> [Work request]:
Take every line from the material that has the word "Museum" in it.
+++ Supplied data +++
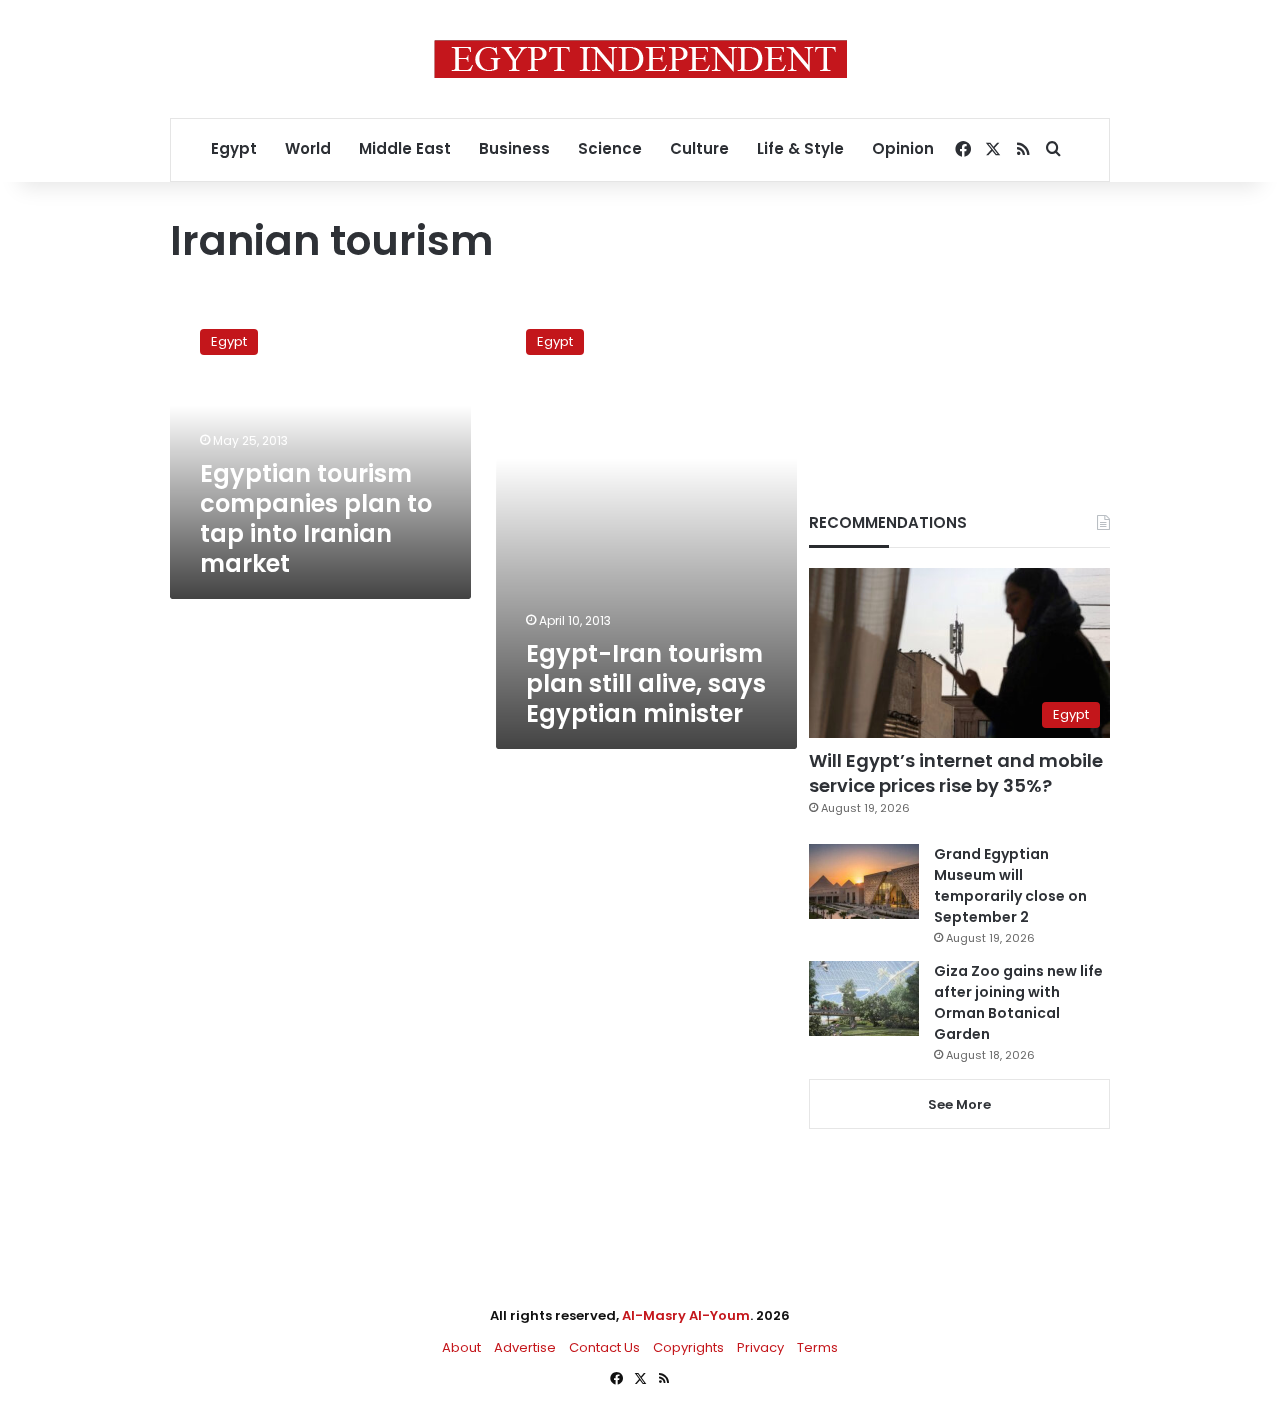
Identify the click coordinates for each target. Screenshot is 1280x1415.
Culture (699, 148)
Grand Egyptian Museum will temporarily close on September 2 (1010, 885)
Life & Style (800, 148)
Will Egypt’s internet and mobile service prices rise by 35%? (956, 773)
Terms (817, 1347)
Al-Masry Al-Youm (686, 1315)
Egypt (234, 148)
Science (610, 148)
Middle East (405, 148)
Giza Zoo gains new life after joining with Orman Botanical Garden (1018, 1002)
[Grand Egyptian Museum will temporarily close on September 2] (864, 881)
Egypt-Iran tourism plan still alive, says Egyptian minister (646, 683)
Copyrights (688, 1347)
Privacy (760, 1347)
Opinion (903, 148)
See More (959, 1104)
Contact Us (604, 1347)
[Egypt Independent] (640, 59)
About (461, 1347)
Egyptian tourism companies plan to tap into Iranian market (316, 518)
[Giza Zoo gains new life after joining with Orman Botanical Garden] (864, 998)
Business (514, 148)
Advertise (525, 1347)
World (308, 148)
+++
> [Your solution]:
Grand Egyptian Museum will temporarily close on September 2 (1010, 885)
[Grand Egyptian Museum will temporarily close on September 2] (864, 881)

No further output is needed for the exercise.